Neyde começou a reclamar, após o sétimo namorado da Juliana ser reprovado na sabatina de Parreira (O quarto era um espírita fanático, que parecia ver gente morta que nem o molequinho daquele filme com o Duro de Matar e quase chorou de tanto que o Parreira tirou sarro dele a noite inteira. O quinto parecia um sujeito normal, mas quando o Parreira descobriu que ele não tinha nenhuma profissão exceto a de músico, e que só tocava cover do Jorge Vercilo no Olaria na sexta de noite, botou a correr. O sexto era bombeiro, o Parreira tava gostando dele até o sujeito dizer que ia apagar o fogo da Juliana, aí quase deu briga com o vizinho da casa ao lado tendo que segurar o Parreira pra ele não bater mais no rapaz. E o sétimo era um moço loiro, alto e muito bonito, que tinha uma loja de surfe e praticava o esporte, mas a verdade é que o Parreira jamais seria cativado por um sujeito que começava todas as suas frases com "Mó legal, aêêêê", de modo que nenhum vingou...), disse que daquele jeito a Juliana ou ficaria solteira, ou ficaria com um sujeito que o pai não aprovara, e o Parreira retorquiu que era muito melhor ela ficar solteira e morando com eles mais um pouco do que sair desajuizada pelo mundo com um qualquer que não seria capaz de protegê-la, mantê-la, de ser o bastião de uma família de verdade.
E o Parreira não estava brincando. Pra ele era importante que um homem soubesse ser provedor, mesmo que não fosse necessário. Agora mesmo tava aí a Coréia do Norte querendo bombardear todo mundo. E se tivesse uma III Guerra Mundial?
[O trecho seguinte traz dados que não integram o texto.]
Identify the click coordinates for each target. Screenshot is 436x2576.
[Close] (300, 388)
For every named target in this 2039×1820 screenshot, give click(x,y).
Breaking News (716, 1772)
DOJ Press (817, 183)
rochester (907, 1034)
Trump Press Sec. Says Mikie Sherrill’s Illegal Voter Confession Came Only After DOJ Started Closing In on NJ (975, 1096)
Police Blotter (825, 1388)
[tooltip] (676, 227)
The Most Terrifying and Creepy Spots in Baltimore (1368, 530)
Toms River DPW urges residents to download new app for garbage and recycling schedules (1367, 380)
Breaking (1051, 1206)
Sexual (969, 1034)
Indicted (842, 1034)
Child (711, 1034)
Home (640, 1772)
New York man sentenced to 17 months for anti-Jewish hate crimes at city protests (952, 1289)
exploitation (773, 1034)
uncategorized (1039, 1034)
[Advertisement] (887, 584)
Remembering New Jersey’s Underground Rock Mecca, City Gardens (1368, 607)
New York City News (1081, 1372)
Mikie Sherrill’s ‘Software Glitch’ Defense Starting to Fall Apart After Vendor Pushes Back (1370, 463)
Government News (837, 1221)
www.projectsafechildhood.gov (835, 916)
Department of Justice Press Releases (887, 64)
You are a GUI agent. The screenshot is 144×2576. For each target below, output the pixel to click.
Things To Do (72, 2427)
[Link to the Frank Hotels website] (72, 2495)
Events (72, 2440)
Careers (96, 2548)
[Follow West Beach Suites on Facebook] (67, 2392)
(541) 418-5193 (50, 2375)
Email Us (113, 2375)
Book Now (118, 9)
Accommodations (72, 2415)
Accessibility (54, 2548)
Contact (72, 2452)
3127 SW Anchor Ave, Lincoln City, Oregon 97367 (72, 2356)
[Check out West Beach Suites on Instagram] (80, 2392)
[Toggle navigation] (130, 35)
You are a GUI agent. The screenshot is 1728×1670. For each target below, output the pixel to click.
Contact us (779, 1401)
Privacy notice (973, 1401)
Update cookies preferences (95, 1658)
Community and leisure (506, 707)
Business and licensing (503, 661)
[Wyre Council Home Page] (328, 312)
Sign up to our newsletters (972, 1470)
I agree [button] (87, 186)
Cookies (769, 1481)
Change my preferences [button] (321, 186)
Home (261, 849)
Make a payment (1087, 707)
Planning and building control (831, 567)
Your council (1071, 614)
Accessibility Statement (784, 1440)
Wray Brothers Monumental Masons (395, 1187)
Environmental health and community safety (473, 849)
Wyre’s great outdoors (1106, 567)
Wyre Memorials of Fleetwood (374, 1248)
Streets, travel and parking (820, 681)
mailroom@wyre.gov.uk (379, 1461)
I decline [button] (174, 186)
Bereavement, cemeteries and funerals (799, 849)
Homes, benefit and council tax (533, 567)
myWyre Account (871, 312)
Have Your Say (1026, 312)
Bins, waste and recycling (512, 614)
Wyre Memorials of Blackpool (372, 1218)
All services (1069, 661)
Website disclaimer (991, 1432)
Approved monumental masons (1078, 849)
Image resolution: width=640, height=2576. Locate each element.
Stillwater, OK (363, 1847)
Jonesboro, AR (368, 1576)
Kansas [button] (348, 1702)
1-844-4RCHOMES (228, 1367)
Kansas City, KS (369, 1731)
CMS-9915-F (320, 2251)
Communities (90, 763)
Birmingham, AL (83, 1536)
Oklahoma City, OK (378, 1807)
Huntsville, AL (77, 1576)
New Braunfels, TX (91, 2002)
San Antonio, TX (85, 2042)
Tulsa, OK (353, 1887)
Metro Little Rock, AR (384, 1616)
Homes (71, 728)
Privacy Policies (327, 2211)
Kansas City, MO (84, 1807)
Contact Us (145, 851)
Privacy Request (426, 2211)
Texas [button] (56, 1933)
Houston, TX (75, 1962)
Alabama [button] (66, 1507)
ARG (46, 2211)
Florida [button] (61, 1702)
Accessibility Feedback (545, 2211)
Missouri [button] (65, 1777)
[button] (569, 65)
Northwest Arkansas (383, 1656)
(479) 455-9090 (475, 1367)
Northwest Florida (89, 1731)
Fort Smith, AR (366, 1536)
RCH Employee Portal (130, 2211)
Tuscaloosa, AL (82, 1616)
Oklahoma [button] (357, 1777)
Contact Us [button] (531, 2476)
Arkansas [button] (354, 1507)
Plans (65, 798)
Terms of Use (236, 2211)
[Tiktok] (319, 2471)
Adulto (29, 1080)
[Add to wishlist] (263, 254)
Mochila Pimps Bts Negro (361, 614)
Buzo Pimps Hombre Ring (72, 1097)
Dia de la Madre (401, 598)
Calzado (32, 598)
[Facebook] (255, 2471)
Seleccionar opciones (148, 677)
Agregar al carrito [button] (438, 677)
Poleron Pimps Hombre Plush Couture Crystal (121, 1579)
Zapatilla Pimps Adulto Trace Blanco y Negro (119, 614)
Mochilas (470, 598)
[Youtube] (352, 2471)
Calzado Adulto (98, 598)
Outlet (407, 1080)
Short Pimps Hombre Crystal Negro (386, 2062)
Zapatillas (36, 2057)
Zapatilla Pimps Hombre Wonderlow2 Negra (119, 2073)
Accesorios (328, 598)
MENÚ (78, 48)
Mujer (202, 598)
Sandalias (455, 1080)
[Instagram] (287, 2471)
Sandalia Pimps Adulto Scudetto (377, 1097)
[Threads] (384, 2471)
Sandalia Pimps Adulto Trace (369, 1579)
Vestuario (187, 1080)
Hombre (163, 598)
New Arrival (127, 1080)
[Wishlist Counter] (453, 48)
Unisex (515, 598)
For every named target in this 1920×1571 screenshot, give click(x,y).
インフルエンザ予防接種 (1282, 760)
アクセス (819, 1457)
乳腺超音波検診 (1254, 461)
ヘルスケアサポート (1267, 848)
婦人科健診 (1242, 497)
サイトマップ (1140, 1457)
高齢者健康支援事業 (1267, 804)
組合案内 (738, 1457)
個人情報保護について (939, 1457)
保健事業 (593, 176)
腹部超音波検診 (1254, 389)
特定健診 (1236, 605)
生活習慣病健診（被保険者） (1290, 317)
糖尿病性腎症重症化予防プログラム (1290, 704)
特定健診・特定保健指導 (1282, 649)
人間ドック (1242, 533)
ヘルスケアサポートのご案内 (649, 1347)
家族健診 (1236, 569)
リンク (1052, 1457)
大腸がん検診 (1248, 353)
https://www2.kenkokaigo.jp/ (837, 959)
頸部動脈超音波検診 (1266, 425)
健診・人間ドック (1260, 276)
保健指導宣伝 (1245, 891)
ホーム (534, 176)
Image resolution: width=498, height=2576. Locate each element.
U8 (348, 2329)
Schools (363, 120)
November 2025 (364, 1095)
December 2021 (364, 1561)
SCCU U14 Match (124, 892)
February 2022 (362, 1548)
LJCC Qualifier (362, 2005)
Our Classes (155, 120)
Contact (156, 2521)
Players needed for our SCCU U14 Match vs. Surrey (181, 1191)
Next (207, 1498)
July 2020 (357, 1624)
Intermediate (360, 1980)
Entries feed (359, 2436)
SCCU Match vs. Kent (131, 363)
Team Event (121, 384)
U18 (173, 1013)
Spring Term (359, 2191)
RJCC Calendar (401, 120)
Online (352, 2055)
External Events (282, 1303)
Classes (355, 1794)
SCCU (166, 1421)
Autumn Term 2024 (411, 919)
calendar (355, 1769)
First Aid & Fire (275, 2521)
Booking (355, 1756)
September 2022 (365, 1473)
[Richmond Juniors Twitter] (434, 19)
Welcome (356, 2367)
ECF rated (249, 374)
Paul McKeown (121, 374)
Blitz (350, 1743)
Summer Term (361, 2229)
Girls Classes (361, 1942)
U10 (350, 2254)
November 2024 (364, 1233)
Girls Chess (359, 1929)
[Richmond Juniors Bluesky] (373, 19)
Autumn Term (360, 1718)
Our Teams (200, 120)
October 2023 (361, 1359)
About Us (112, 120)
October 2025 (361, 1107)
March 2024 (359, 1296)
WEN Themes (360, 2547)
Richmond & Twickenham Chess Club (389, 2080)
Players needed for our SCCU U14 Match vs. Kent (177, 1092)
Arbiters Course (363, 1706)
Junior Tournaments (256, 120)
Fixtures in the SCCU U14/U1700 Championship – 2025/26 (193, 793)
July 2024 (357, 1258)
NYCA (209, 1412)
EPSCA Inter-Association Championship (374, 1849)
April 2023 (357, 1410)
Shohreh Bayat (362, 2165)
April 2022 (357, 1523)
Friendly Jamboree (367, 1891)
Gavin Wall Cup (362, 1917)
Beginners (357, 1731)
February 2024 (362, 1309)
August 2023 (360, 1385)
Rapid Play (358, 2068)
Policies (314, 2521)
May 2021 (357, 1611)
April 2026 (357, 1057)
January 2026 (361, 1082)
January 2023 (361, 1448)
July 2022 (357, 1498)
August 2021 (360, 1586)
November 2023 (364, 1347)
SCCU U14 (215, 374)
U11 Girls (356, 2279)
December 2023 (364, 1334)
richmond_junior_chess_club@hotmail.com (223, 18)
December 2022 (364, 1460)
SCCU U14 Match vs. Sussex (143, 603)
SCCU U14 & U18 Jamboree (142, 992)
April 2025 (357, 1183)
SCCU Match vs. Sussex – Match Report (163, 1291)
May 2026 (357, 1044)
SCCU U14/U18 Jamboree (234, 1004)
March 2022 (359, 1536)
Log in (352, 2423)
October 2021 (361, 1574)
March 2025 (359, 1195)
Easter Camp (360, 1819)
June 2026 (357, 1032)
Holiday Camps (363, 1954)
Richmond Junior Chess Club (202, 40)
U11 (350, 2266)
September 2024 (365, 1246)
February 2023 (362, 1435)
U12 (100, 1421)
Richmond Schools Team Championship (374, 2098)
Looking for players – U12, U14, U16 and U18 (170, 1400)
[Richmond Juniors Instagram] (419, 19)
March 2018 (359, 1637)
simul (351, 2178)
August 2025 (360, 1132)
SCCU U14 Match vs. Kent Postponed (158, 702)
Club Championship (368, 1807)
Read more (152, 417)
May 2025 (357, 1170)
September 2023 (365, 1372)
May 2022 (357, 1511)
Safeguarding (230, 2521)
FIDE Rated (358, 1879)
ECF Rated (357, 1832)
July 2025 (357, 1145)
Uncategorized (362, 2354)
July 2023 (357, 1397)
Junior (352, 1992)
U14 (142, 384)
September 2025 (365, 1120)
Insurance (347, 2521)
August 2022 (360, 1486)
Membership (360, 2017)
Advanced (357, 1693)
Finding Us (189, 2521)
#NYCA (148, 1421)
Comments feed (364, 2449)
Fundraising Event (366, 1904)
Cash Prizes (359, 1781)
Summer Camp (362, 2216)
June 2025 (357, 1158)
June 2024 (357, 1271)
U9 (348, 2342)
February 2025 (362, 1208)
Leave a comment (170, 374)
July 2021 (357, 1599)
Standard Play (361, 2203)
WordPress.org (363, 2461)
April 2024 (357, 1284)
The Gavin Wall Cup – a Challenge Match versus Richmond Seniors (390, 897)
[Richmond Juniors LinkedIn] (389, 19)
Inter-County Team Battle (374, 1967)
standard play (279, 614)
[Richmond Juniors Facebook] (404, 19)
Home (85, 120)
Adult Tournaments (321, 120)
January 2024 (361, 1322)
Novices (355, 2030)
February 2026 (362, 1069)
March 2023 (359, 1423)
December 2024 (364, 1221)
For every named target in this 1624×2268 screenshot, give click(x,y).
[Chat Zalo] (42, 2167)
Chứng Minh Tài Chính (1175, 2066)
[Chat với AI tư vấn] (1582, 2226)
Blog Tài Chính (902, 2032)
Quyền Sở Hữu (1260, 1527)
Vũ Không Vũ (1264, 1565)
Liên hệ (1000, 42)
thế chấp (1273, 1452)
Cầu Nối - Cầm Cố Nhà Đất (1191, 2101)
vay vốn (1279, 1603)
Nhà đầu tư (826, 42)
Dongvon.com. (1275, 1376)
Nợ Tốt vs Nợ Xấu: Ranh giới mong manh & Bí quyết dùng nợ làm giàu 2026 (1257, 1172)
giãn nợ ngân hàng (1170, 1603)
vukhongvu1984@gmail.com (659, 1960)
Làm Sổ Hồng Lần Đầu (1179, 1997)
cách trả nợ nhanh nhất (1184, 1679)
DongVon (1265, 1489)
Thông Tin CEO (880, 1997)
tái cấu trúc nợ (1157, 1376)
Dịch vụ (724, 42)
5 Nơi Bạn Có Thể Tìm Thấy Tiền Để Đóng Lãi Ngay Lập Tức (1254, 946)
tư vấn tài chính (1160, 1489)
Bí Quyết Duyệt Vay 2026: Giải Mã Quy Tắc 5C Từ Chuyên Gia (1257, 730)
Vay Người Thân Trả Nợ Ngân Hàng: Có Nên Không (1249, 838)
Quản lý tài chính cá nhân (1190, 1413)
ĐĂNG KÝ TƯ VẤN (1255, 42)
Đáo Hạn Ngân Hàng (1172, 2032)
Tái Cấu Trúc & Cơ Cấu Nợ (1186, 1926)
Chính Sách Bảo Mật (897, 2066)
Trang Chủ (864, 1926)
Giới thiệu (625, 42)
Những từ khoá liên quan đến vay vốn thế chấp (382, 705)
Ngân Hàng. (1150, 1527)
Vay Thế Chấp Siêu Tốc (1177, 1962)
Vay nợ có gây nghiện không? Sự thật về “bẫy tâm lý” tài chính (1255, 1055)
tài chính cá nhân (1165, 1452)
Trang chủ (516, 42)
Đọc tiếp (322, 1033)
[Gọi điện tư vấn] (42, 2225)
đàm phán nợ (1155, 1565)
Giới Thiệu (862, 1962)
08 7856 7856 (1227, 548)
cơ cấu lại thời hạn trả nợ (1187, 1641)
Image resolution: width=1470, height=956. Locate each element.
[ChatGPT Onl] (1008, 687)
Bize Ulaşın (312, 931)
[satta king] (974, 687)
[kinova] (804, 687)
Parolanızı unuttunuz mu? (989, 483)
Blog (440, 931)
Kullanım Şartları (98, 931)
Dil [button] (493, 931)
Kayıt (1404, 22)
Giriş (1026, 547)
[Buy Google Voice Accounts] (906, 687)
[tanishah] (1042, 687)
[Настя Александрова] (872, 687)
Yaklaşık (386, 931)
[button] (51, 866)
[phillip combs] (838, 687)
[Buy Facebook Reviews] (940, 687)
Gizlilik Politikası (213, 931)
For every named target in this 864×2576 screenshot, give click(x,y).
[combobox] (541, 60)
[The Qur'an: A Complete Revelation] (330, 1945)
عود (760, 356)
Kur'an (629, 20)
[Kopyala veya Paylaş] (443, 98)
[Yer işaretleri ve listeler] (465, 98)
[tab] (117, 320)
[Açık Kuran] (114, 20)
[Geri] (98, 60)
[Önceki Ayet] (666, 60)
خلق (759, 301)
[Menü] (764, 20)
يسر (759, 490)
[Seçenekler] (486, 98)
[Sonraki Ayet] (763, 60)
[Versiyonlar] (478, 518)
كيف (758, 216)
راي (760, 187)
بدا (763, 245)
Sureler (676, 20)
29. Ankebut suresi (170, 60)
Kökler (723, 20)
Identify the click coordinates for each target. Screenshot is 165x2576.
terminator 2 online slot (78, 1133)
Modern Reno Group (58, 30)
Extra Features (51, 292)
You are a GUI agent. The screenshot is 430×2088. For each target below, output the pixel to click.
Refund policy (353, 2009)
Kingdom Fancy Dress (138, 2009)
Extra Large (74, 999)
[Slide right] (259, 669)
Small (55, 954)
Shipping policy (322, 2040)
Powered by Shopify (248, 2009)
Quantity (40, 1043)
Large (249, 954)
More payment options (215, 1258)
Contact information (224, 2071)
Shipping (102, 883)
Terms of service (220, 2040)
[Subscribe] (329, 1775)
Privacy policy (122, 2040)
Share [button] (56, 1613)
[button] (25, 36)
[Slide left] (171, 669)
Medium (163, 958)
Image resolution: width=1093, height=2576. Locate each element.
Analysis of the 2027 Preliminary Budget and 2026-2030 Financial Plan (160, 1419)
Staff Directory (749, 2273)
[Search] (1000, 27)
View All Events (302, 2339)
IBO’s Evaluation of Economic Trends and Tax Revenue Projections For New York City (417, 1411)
Como é que ele ia dormir sabendo que a filhinha dele tava por aí de mãos dadas com um borra botas que não seria capaz de protegê-la? E se o apocalipse zumbi começasse de repente? Como ele ia perdurar com a Neyde sabendo que sua filha estava com um sujeito que era presa de zumbi? Como é que ele ia ter sossego sabendo que seu genro era um bunda-mole que não seria capaz de aguentar dez minutos de porrada com um palhaço que se engraçasse com sua filha ofendendo-lhe a honra?
Não... Mil vezes melhor com ele do que com um incompetente.
Foi então que numa sexta-feira qualquer a Juliana chegou em casa dizendo que ia se arrumar pra ir ao cinema. Quando o Parreira perguntou com quem, ela disse que era com o Nathan, e foi quando o Parreira viu o moço, um pouco mais velho que a Juliana, cabelo preto, barba, vestido sobriamente de tênis, jeans e camisa aberta sobre camiseta, óculos... Parecia normal. Era pouco mais alto que o Parreira, tinha constituição física sólida. Sacudiu a cabeça de cima pra baixo desejando boa noite ao Parreira, e apertou a mão da dona Neyde quando ela se aproximou. Não sentou enquanto não foi convidado a fazê-lo, e quando o fez, sentou-se ereto em apenas uma das almofadas do sofá, com os dois pés no chão, e quando os moveu, não foi pra sentar em cima de uma das pernas como aquela bicha fantasmagórica fizera, não, cruzou a perna como devem fazer os homens de fundamento. Conversou sobriamente com dona Neyde sob o escrutínio atento de Parreira, até que este resolveu dirigir-lhe a palavra:
-Mas me diz, Nathan... O que é que tu faz pra viver?
-O que for necessário. - Respondeu o rapaz, olhando firme nos olhos do interlocutor no exato momento em que a Juliana saía pronta do quarto e avisava que já dava para irem.
Só mais tarde o Parreira descobriu que o Nathan era professor de geografia, mas já não importava. Fora conquistado pelo "O que for necessário.". "Aquilo, sim", diria mais tarde, "era um homem de fundamento.".